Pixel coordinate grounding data
=======

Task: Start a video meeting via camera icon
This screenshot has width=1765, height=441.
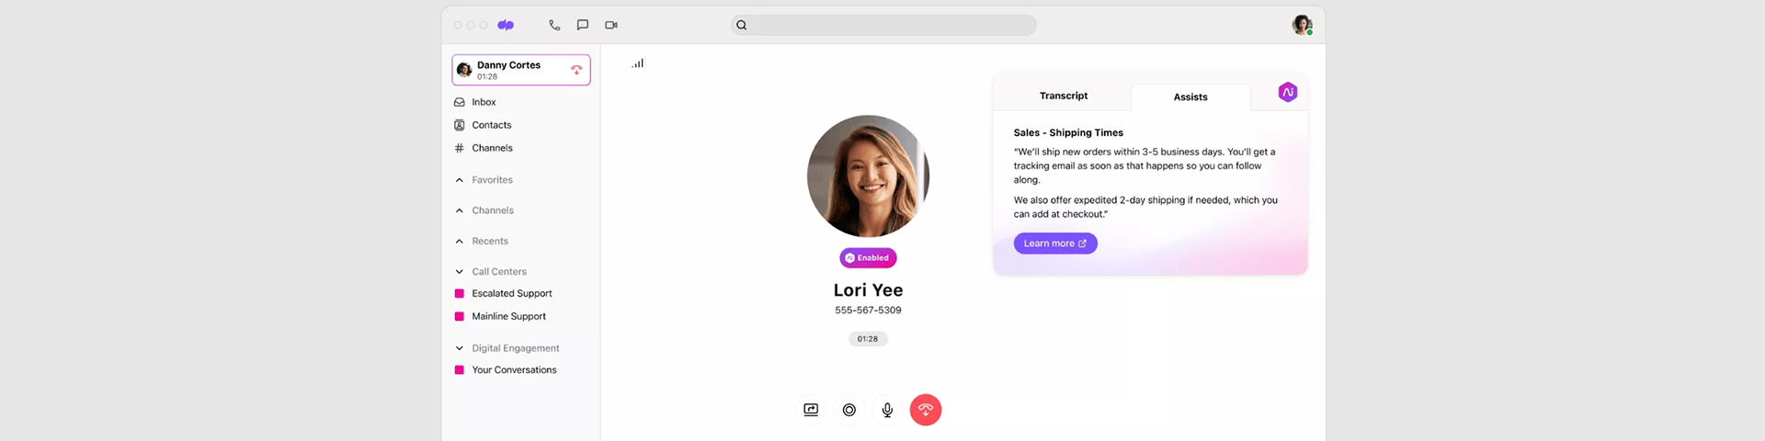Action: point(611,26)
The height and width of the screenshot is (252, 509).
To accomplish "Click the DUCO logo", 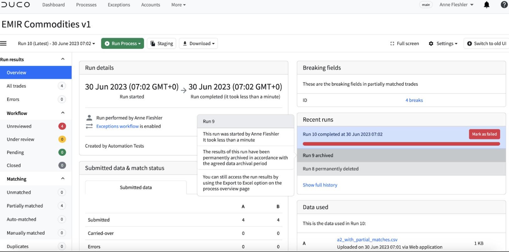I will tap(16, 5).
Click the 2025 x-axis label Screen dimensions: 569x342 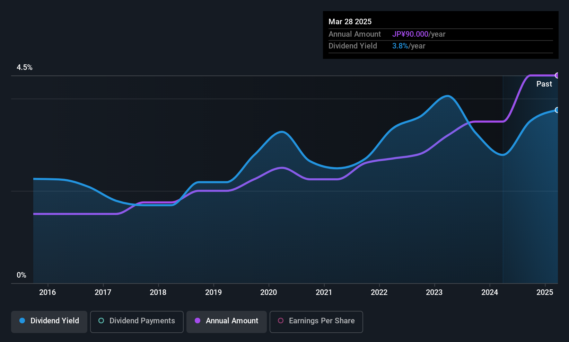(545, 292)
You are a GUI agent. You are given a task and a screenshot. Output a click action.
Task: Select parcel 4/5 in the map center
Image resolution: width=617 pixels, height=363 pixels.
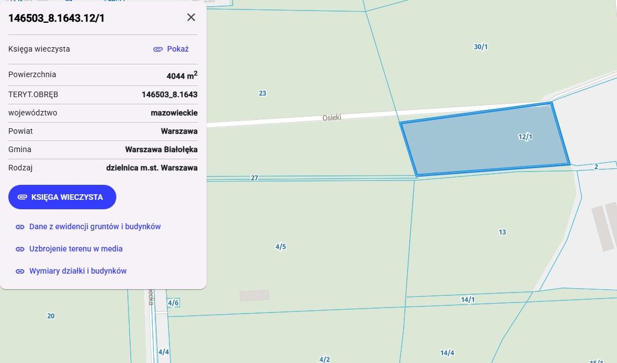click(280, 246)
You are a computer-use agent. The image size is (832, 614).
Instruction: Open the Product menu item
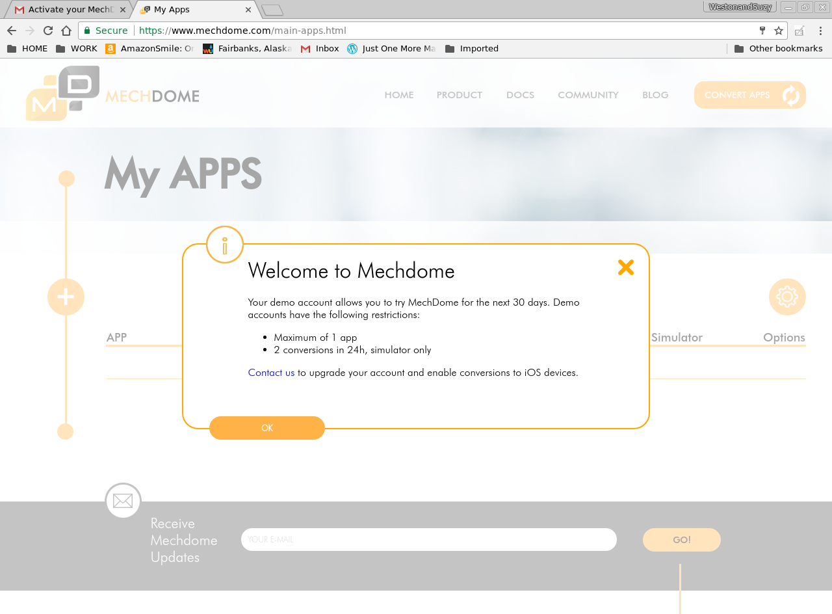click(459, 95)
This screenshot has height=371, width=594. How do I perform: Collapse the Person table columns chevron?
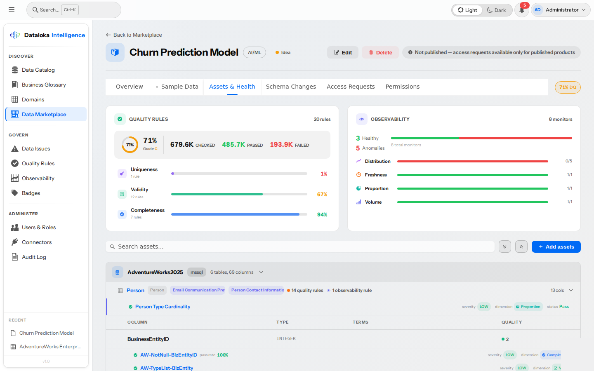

=======

* Work order: Please find every line in the records above that holds the word "agent" and copy it.

* Final answer:
You are a GUI agent. You are given a task and a screenshot. Output a click action.
You are a computer-use agent. The image size is (832, 614).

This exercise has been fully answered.